InverseNet: Benchmarking Operator Mismatch and Calibration Across Compressive Imaging Modalities
This benchmark addresses a critical, unquantified problem of operator mismatch in deployed compressive imaging systems, affecting practitioners and researchers in this domain.
This paper introduces InverseNet, a new benchmark to quantify the impact of operator mismatch in compressive imaging systems, evaluating 12 methods across three modalities. It found that deep learning methods lose 10-21 dB under mismatch, eliminating their advantage, and that operator-conditioned methods recover 41-90% of losses, while blind calibration recovers 85-100% of the oracle bound.
State-of-the-art EfficientSCI loses 20.58 dB when its assumed forward operator deviates from physical reality in just eight parameters, yet no existing benchmark quantifies operator mismatch, the default condition in deployed compressive imaging systems. We introduce InverseNet, the first cross-modality benchmark for operator mismatch, spanning CASSI, CACTI, and single-pixel cameras.
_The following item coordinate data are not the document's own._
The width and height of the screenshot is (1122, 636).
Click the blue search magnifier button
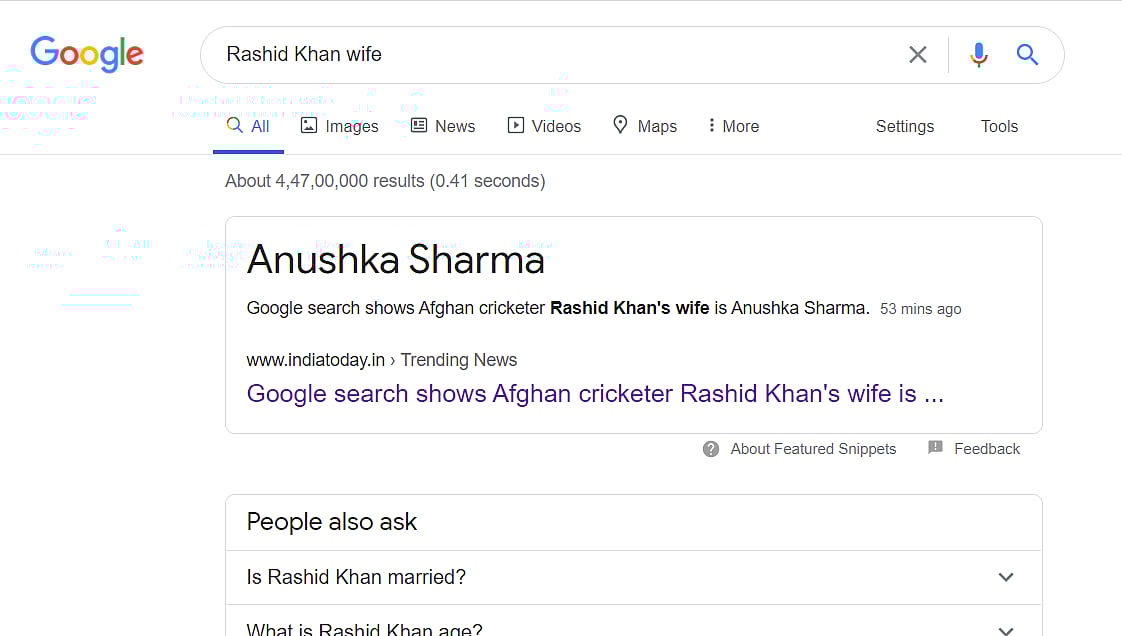tap(1027, 55)
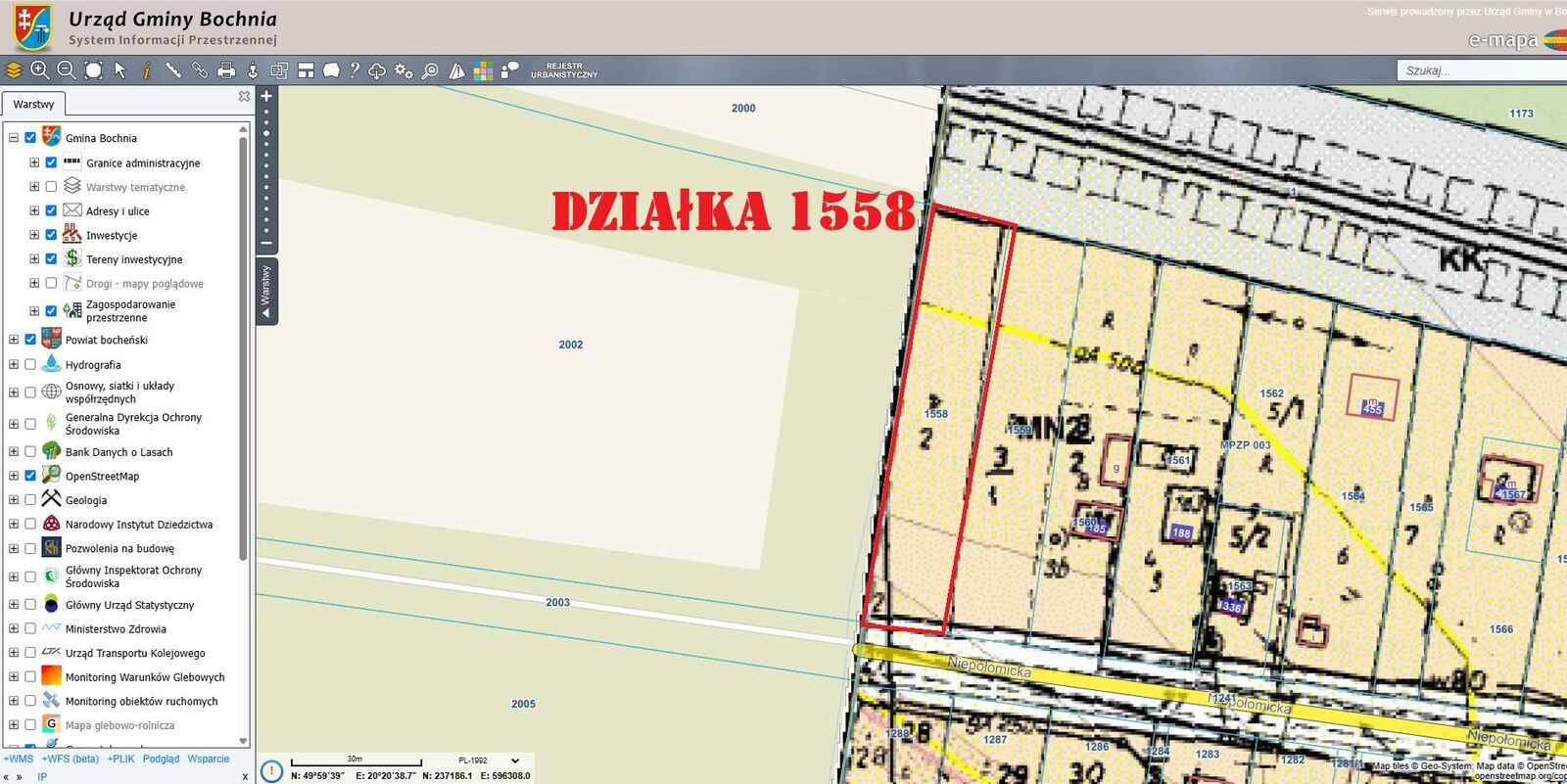Screen dimensions: 1567x784
Task: Disable the OpenStreetMap layer checkbox
Action: tap(30, 476)
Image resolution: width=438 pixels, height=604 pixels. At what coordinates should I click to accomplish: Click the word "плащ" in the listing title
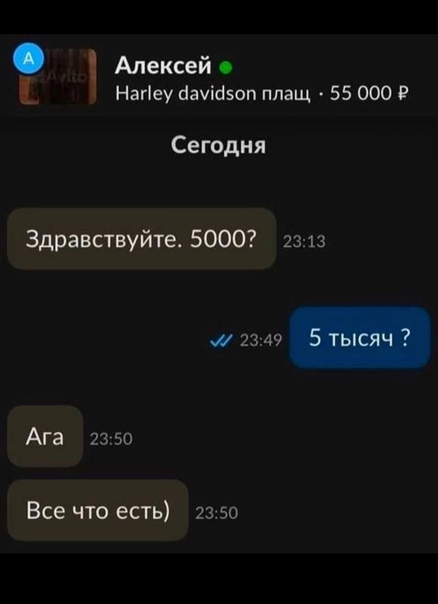pos(286,94)
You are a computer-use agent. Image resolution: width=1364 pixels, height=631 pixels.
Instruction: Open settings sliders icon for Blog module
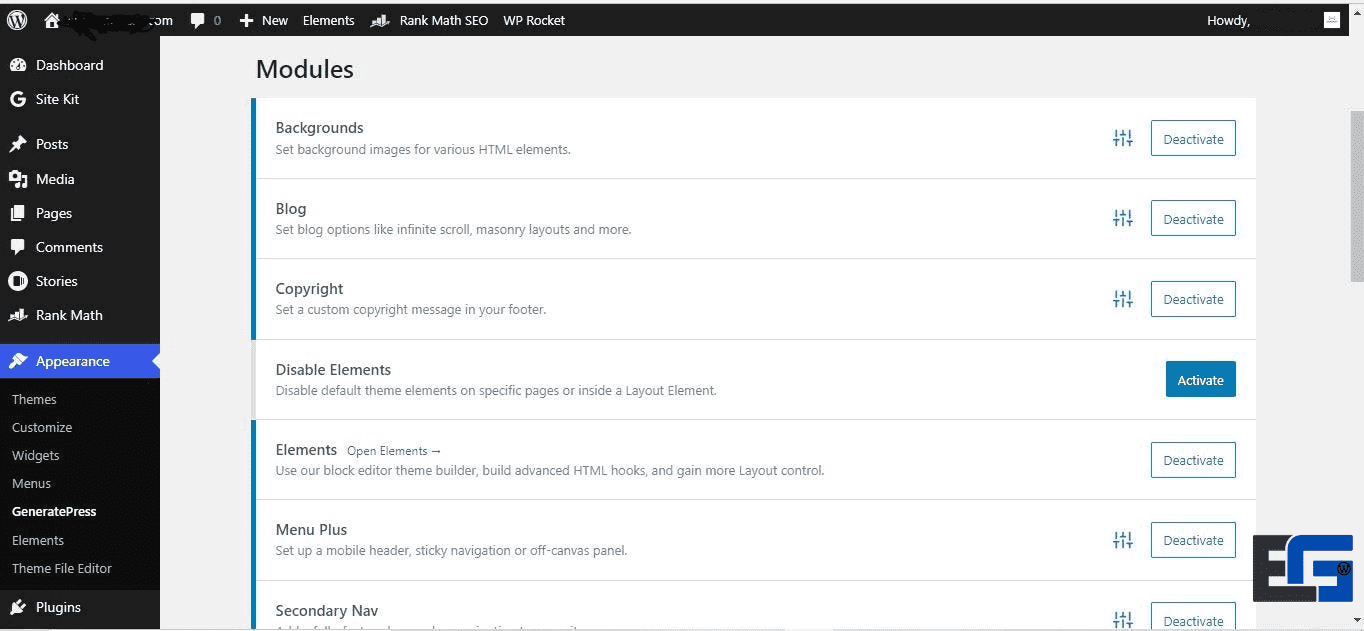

Evaluating 12 methods under a four-scenario protocol (ideal, mismatched, oracle-corrected, blind calibration) across 27 simulated scenes and 9 real hardware captures, we find: (1) deep learning methods lose 10-21 dB under mismatch, eliminating their advantage over classical baselines; (2) performance and robustness are inversely correlated across modalities (Spearman r_s = -0.71, p < 0.01); (3) mask-oblivious architectures recover 0% of mismatch losses regardless of calibration quality, while operator-conditioned methods recover 41-90%; (4) blind grid-search calibration recovers 85-100% of the oracle bound without ground truth. Real hardware experiments confirm that simulation trends transfer to physical data. Code will be released upon acceptance.